The Hurricanes were outstanding defending dual threat quarterback Jeff Sims (11 carries, -8 yards) last week but struggled to defend running backs Jahmyr Gibbs and Jordan Mason (17 carries, 143 yards combined). While the offensive schemes are far from the same, the personnel that Florida State and Georgia Tech have at the quarterback and running back positions is at least comparable.
In a perfect world, Miami forces Travis to become a passer as much as possible on Saturday. Travis has a below average arm and Florida State struggles in obvious passing situations.
The Hurricanes must not allow Florida State to get explosive running plays and must tackle soundly when Travis breaks the pocket and runs.
Go win with a more talented roster
Miami has a significantly more talented roster than Florida State in 2021.
If we’re looking at a position-by-position comparison of every unit on both teams, Florida State has the advantage at defensive line and maybe linebacker.

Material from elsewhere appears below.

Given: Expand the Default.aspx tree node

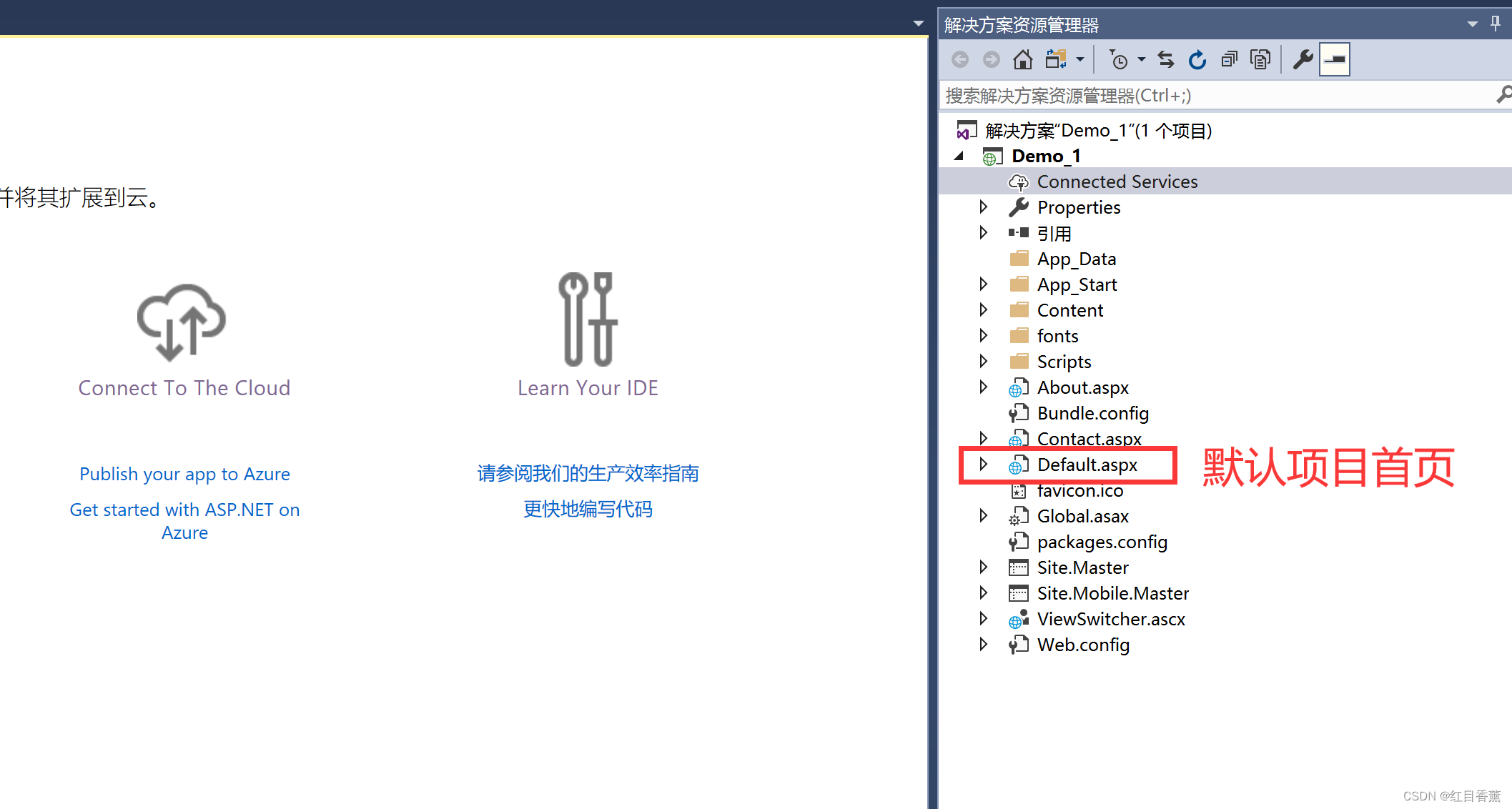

That’s it. Miami has more talent at every other position than the Seminoles.
Looking at the schedule the Hurricanes have played thus far in 2021, where would the Seminoles rank talent-wise on it?
In my opinion, it is much more reasonable to rank Florida State down at the bottom with Georgia Tech and Appalachian State than near the middle with North Carolina State and Pittsburgh. You can make a strong argument that the Seminoles have a less talented roster than every Miami opponent this season outside of Central Connecticut State.
What does that mean? That means there’s no excuses in Tallahassee on Saturday.
If Miami has better players, it needs to go up there and perform as such. We need the Hurricanes’ issues with tackling and fumbling to be a thing of the past.
Miami should be expecting Florida State to pull out all the stops on Saturday — trick plays, fake punts or kicks, and just doing everything it possibly can to avoid losing its chance at bowl eligibility.
This reminds me a little bit of the 2019 Miami/FSU game. The Hurricanes are coming in disappointed with their early season struggles and Florida State really only has one great option on offense (In 2019 it was Cam Akers, in 2021, it’s Travis). Miami dominated that game 27-10 thanks to 300+ passing yards from Jarren Williams and four sacks from Greg Rousseau.
I’m hopeful for a similar-type result on Saturday. Avoiding silly turnovers, tackling consistently, and containing Florida State’s rushing attack should facilitate Miami’s fifth straight victory over the Seminoles.